Drunk idiots throwing insults and objects at a collection of the worlds strongest giants speaks for itself. The league is going to have a tough time sorting out what the right thing to do is. I think Artest went after the wrong fan in retaliation for the first thrown drink. There was a lady in a blue/gray sweat top who seemed more in line with the full cup. Her body language (ducking and getting the bleep out) seemed more telltale guilty then the fan who was attacked (who was jumping up and down excited). Having watched it a few times, it looked to me like he was still holding a drink when Artest went after him. It doesn't really change matters, but I doubt he was the instigator.

Some here are pointing to booze factoring in, and they may be right to some extent. I think negativity of sports culture is also a likely culprit. I've attended more then a few sporting events where I've been amazed at the nasty insults that are hurled at the visiting teams from the moment the action starts. Not good natured ribbing at all but repulsive sewermouth bleep. Drinking can escalate this behavior, but the behavior/attitude exists prior to the first beer. 

Those fans who were sucker punching players... I hope that the police can figure out who they are... what a disgrace. 

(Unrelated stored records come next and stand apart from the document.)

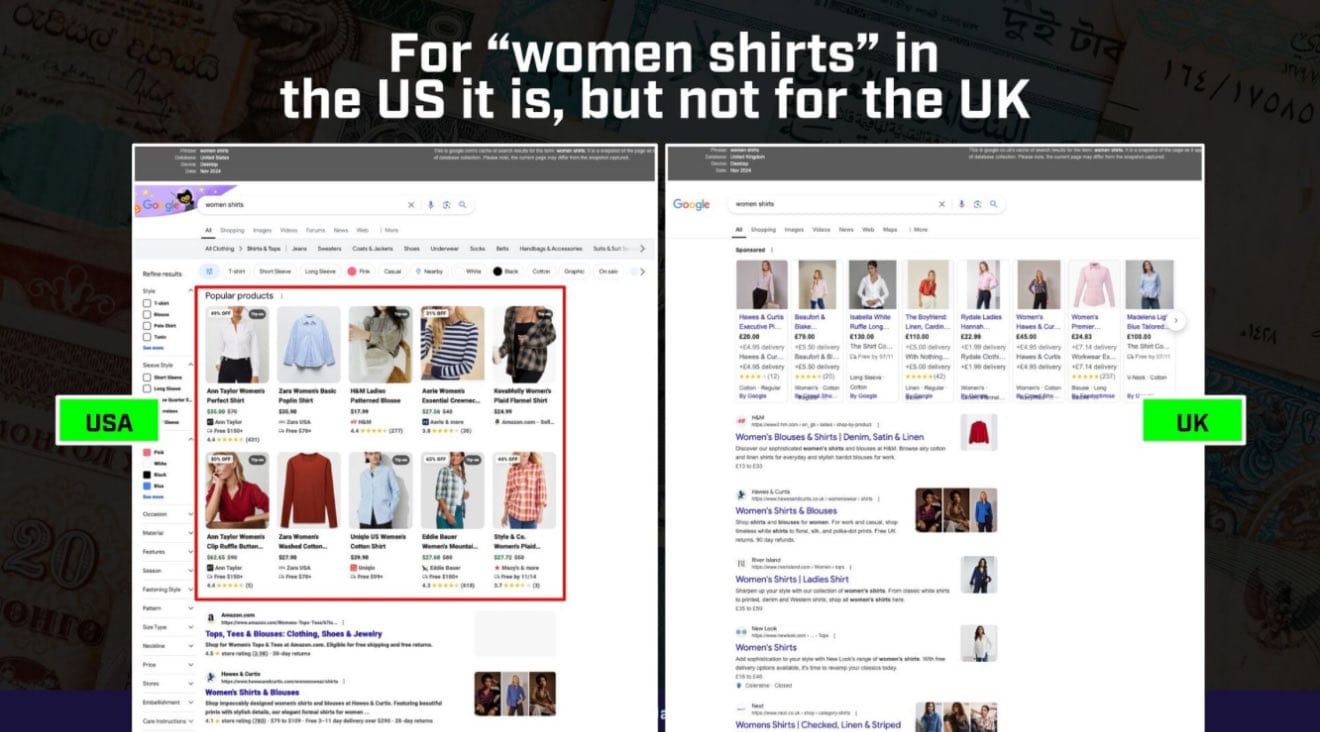Expand the Occasion filter section
Image resolution: width=1320 pixels, height=732 pixels.
coord(168,514)
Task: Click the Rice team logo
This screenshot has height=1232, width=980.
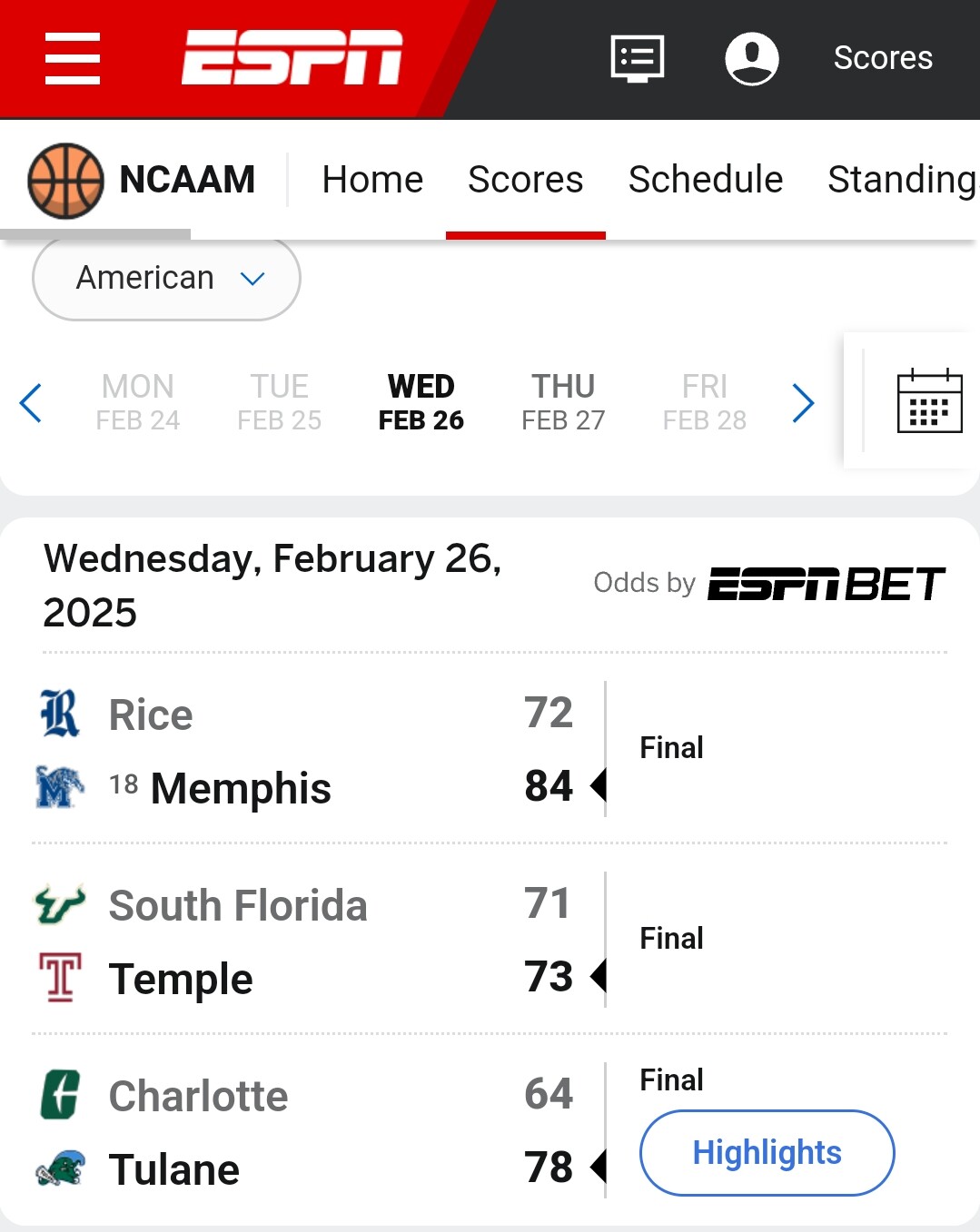Action: (60, 714)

Well, it's my guess sports talk stations aren't going to have to resort to trade rumors for a while.

STOMP


----------



## talman (Dec 31, 2002)

> Originally posted by <b>Backboard Cam</b>!
> The guy that Jermaine clocked on the court got what he deserved, he won't be suing anybody. He'll be charged with something for sure, he was on the court looking for a fight.


Are you joking??

The guy deserved everything he got (and should've gotten more) but I'd wager my house that he WILL be filing a lawsuit and will get some sort of settlement out of it. Easy work for any attorney.

He made himself some $$$ by taking a couple in the face.


----------



## Kmurph (May 7, 2003)

> The guy deserved everything he got (and should've gotten more) but I'd wager my house that he WILL be filing a lawsuit and will get some sort of settlement out of it. Easy work for any attorney.
> 
> He made himself some $$$ by taking a couple in the face.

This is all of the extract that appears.